→ EXCERPT PROVIDED:
───

The truth is Job has to be revisited from time to time, as it has been through the ages. Though ancient and as you will see deeply problematic, it addresses the most timeless question of the universe: why do bad things happen to good people. I have read numerous compelling attempts to make it useful to us. One of the best-known ones is Carl Jung’s fascinating treatment of Job. He argues that in this book we see the dark side of God. Although Jung’s work has dramatically affected my life, his work in this area misses the mark for me—though I know many smart people do not agree with me. In the end his claims just don’t work. In my book, God does not have a dark side. How else might we understand it?
In the unlikely and unthinkable case that you may not have been here two weeks ago, here are the basic tenets of the story—which by the way I believe, as others do, is a work of ancient fiction—instructive, inspiring in its way, but a fable and one to be understood with all the pros and cons of that genre:
Job is very righteous, always has been—and quite blessed. He has 10 children, all above average and very good looking, 500 oxen, 500 donkeys, and 7000 sheep.
Satan, the adversary, tells God that Job is righteous only because he is surrounded by such abundance. In the first clue for me that this is probably fiction, God gives Satan permission to mess up Job’s life to test his premise. That’s dark, and once again my God has no dark side.
- Ever effective, Satan does a grand job. Job loses everything and all his children die. Painful, disgusting boils cover his body, and several friends—the kind none of us would want to know but probably do—visit him, making it all worse.
- After a long time of holding fast to his faith, finally he curses the day he was born.
- His doing so is the setting for today’s lesson: God is mightily displeased and reads Job the riot act, albeit in beautiful and poetic language, but with a message that clearly puts this uppity mortal in his place.
- And then finally next week we shall learn from the epilogue that God restores Job to fullness beyond expectation, including ten new children who are indeed better looking and even more above average than the previous crop.
Today we confront a royally ticked-off God, who bellows at Job out of the whirlwind, demanding that Job “man up,” stop his whining, and answer some questions. “So, I will do the questioning here, Job. Who made the world? Was it you or was it I? Is it you who makes it rain, Job? I don’t think so.” And on it goes: God is God and Job is not.

───

(Extracted data entries)
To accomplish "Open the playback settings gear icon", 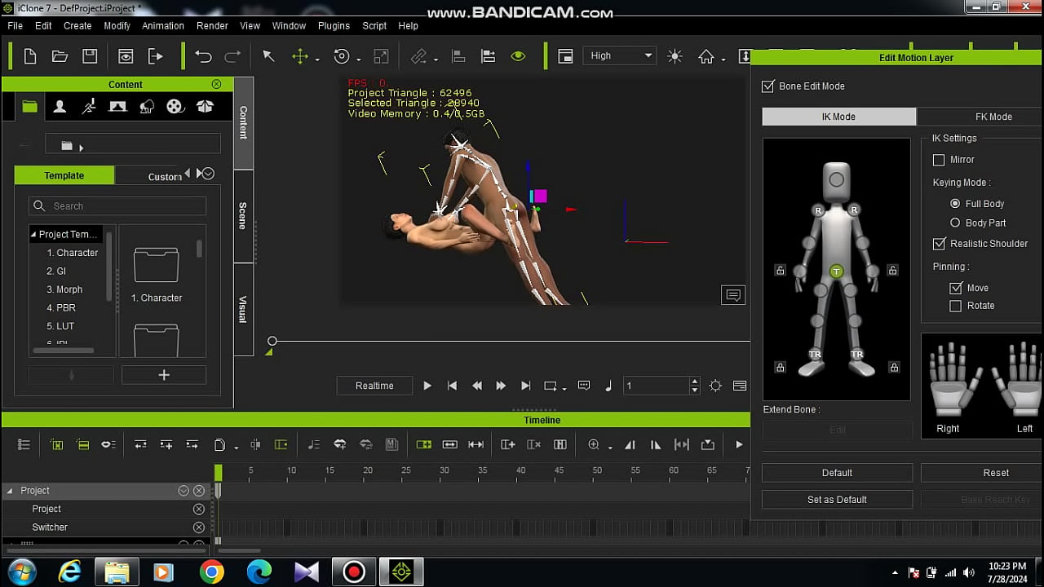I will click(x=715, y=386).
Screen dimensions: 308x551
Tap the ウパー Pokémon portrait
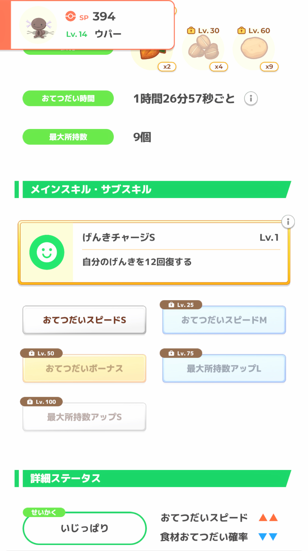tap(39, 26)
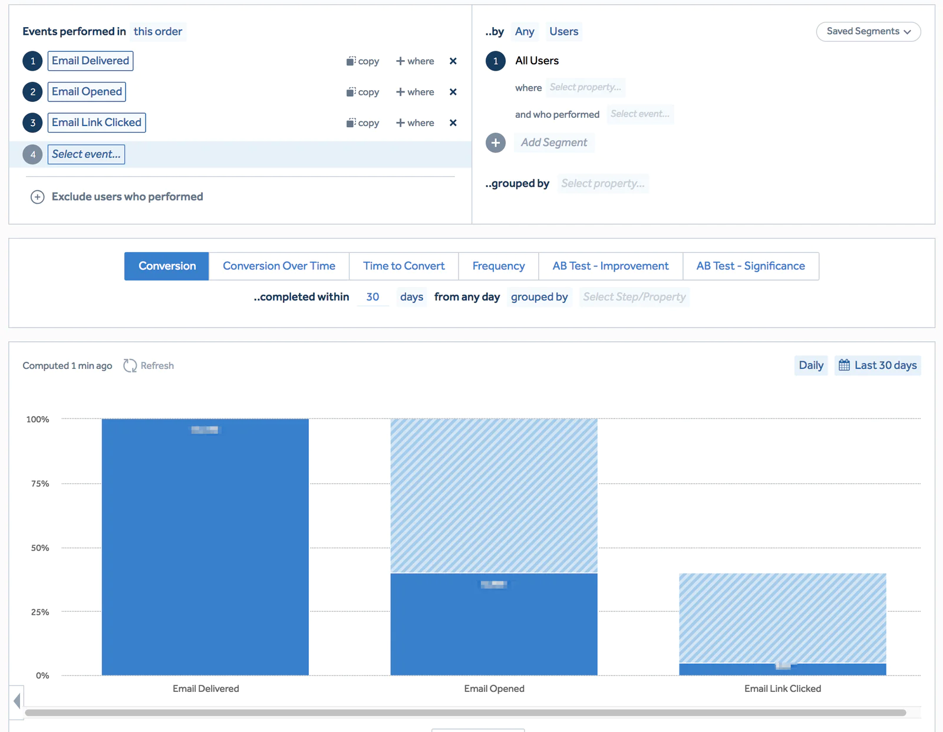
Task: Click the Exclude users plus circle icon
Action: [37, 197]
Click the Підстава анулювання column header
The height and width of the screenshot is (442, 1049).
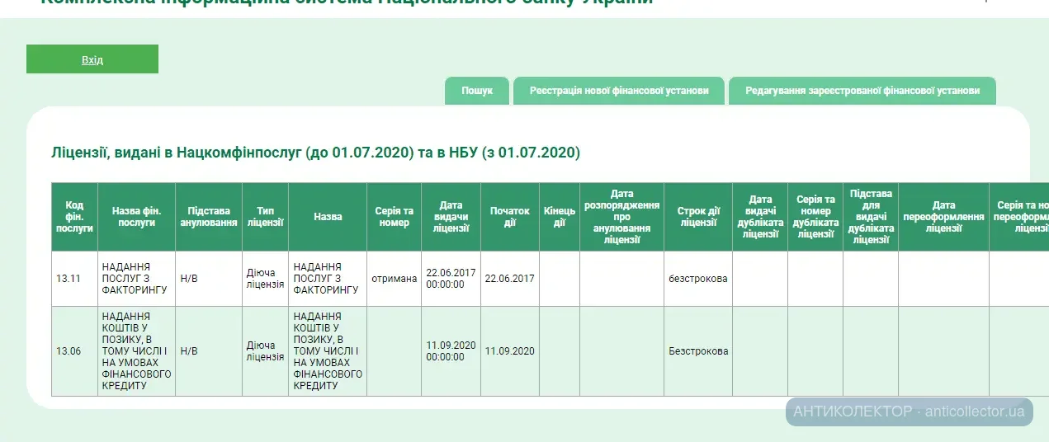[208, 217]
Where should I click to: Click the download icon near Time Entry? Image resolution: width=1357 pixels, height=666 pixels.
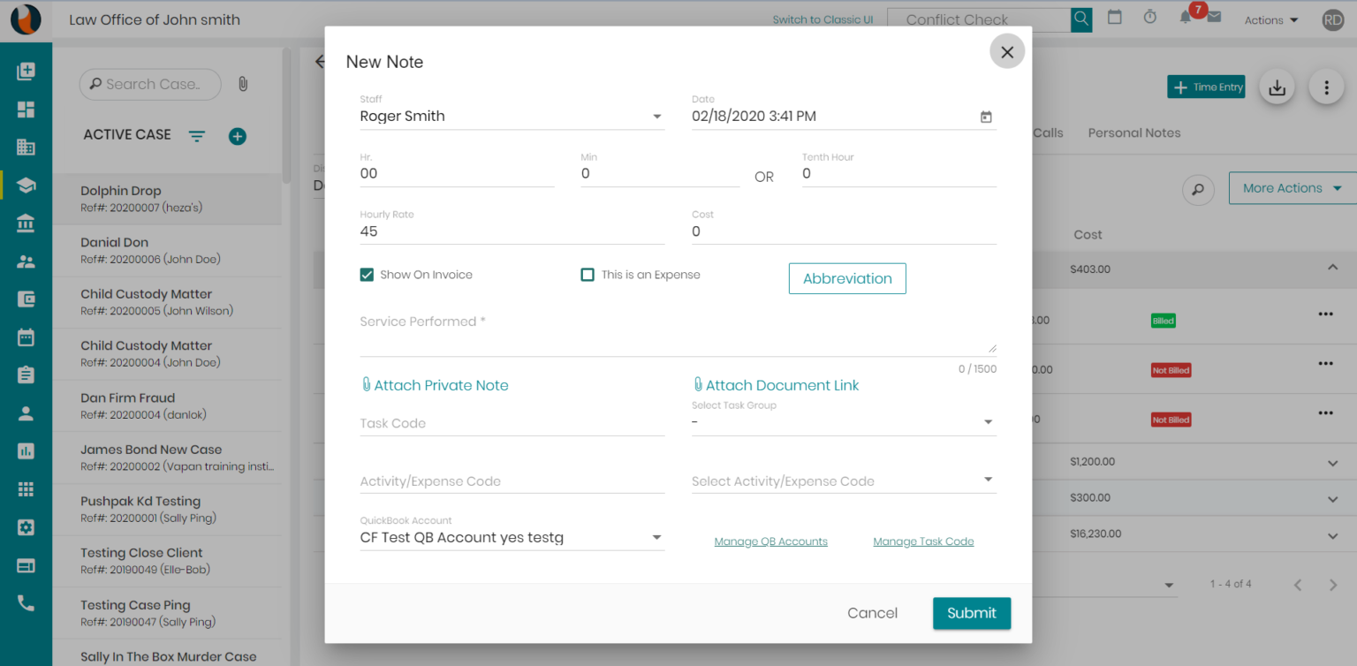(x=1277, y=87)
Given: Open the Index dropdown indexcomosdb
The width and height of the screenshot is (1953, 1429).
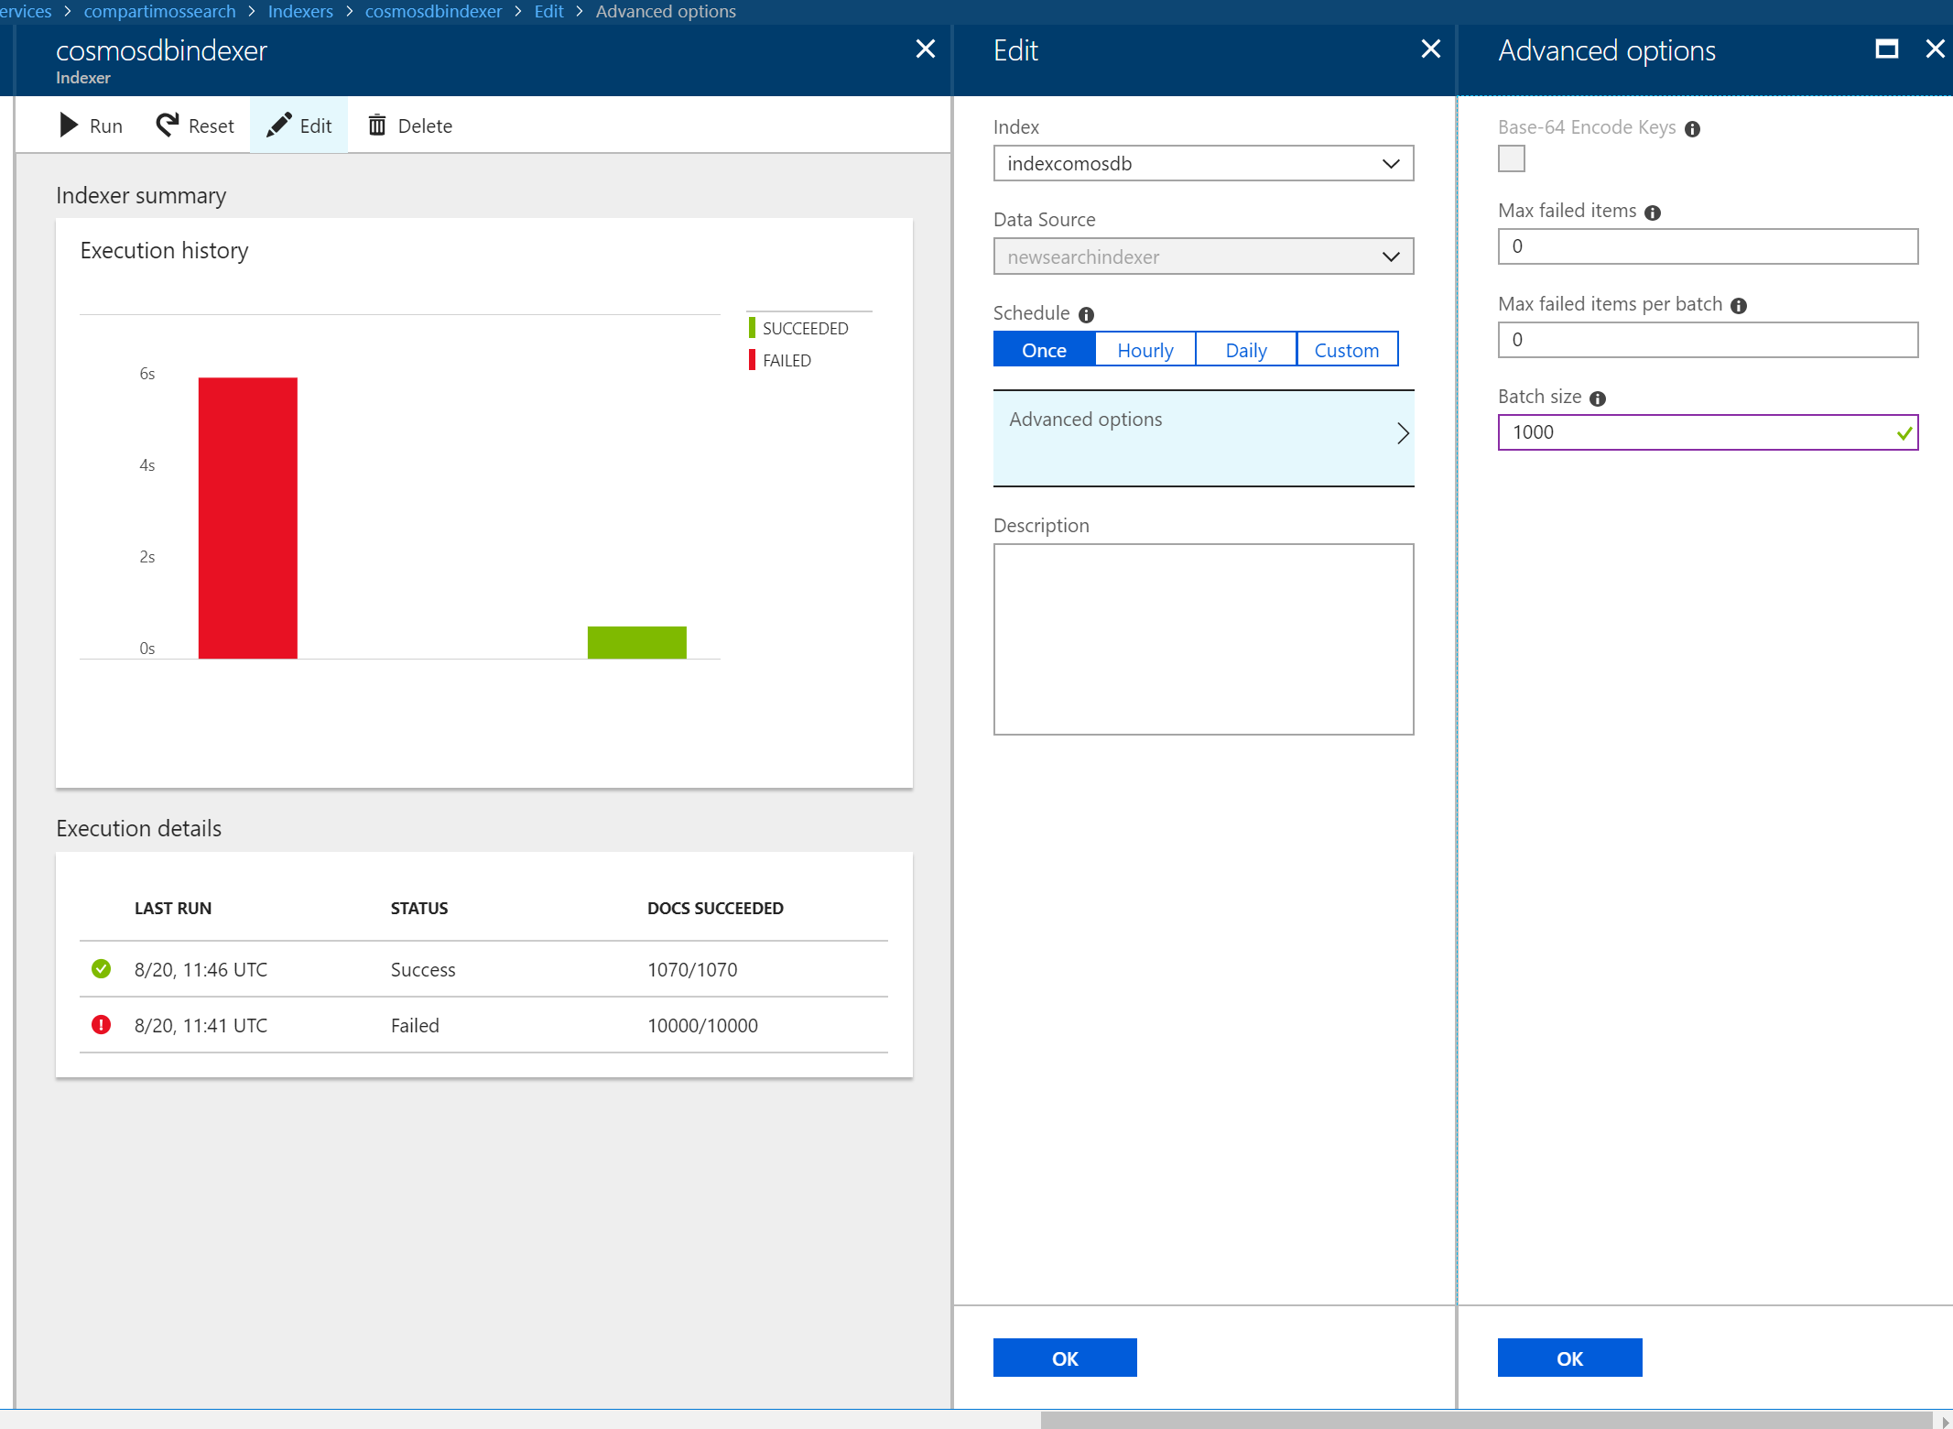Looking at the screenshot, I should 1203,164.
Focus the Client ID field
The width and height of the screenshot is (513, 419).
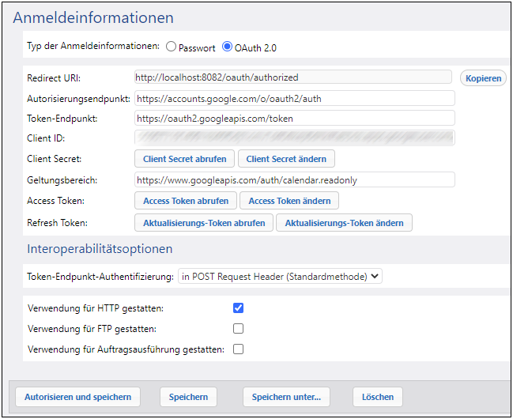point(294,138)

───

→ STATED PROBLEM: Please pick up the passage on the Book of Job above after its final sentence and continue it.

→ OUTPUT FOR THIS EXERCISE:
There is nothing wrong with being reminded of that fact; indeed there is a good bit right about it. God is God, and we clearly are not. In fact that conceit about the nature of God acknowledges a critical truth for me: God is indeed mysterious and beyond our understanding. In fact, it is the search for God, incomplete and often unsatisfying as it is, that brings God most fully into our lives. To know God is always to journey toward God. In this sense God is, for me, beyond a doubt transcendent, unknowable.
Fifty years ago the world of theology was shocked by Gabriel Vahanian’s book, The Death of God. A French theologian, Vahanian claimed that modern people have lost any sense of God’s transcendence, that we have in fact recreated God as cultural artifact, if anything. To be clear Vahanian was not arguing that God was dead but that secularism had rendered God somehow unnecessary in our lives, that a God without transcendence is unimportant to us and therefore in effect dead.
I mention him because it seems that he would be arguing for us to read and reread this portion of Job to remind us of God’s transcendence: “Where indeed were you when I laid the foundation of the earth?” But that is the rub for me. I do not buy the idea that modern people reject God because they don’t conceive of God as transcendent. Quite the contrary, I think they stop believing in God because they believe God to be utterly, completely transcendent, capricious, and—dare I say it—mean like the God presented in this section of Job. What creates trouble for many people who are tottering on the brink of abject disbelief is the view of God as a puppeteer who manipulates our lives and circumstances. My fear is that an un-examined view of Job, which is replete with images and notions that live broadly and deeply in our culture, contributes not to faithfulness but to apostasy.
In nicer language than the hard but poetic words of this chapter of Job, we often hear that God’s ways are not ours and that we just don’t understand. If that does it for you, stop listening right now. If it doesn’t, stay with me for a moment. We do not have to believe that God controls the world in the manner in which a beloved but ancient piece of scripture suggests. How helpful would it be for us in a moment of heartbreak to be “told” by God not to question, to “man up,” to remember that he is in charge and that we are not? The answer for me is not very much help at all.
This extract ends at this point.